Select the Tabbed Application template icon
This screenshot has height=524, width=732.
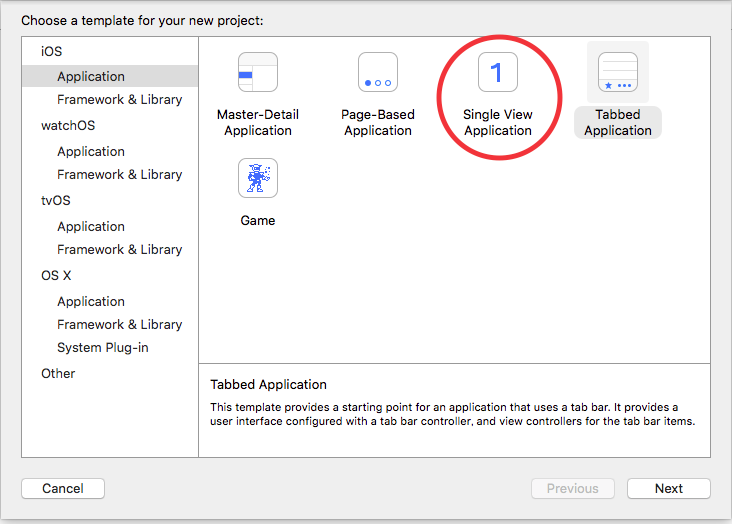618,72

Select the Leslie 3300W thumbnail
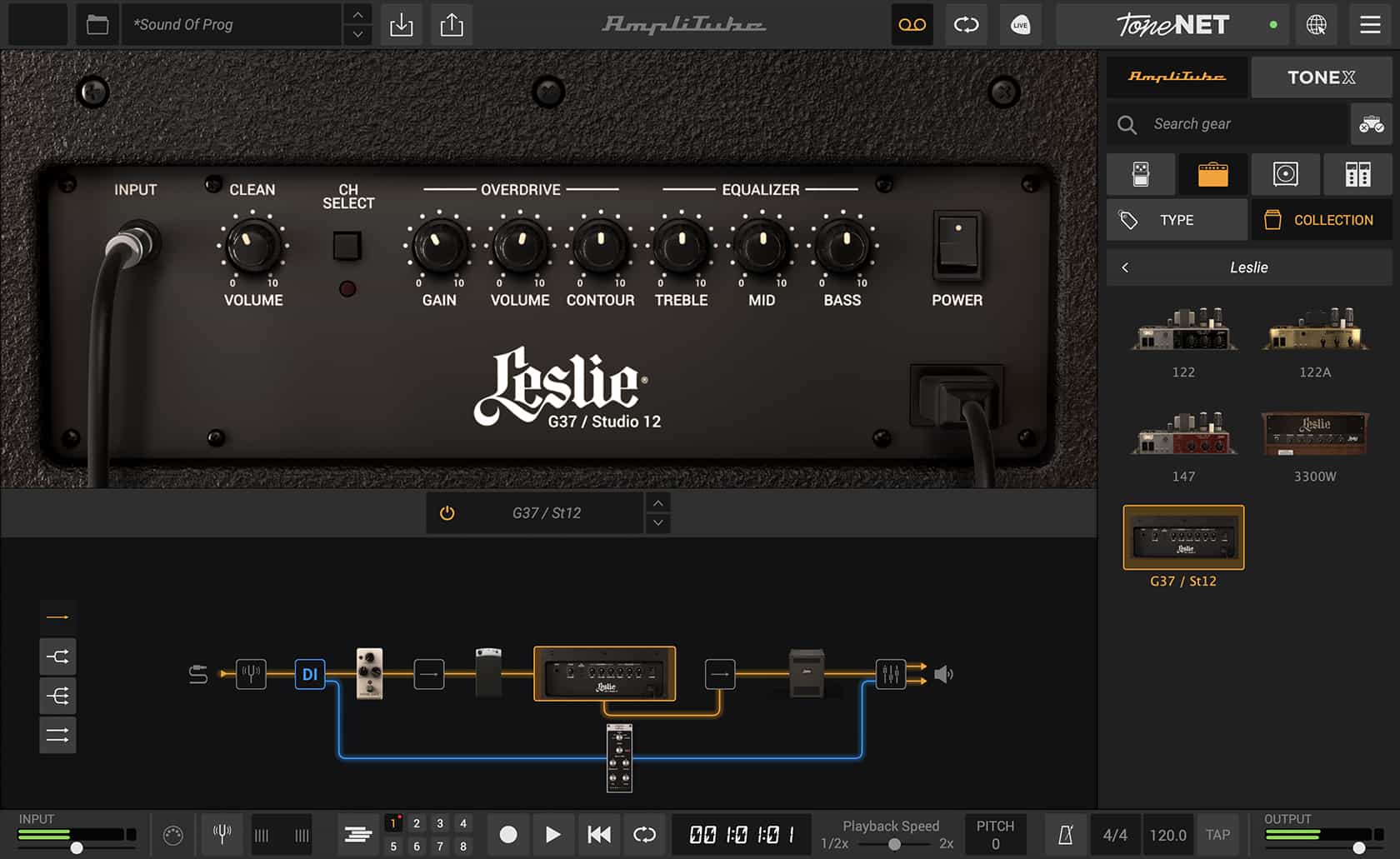(x=1314, y=434)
####
ABOUT THIS TASK ::
Set down exactly, line for line, the data from the line that contains "This screenshot has height=524, width=732." through its last line, keeping pictures out.

RESPONSE TO THE EXERCISE ::
This screenshot has height=524, width=732.
618,72

Select the Leslie 3300W thumbnail
(x=1314, y=434)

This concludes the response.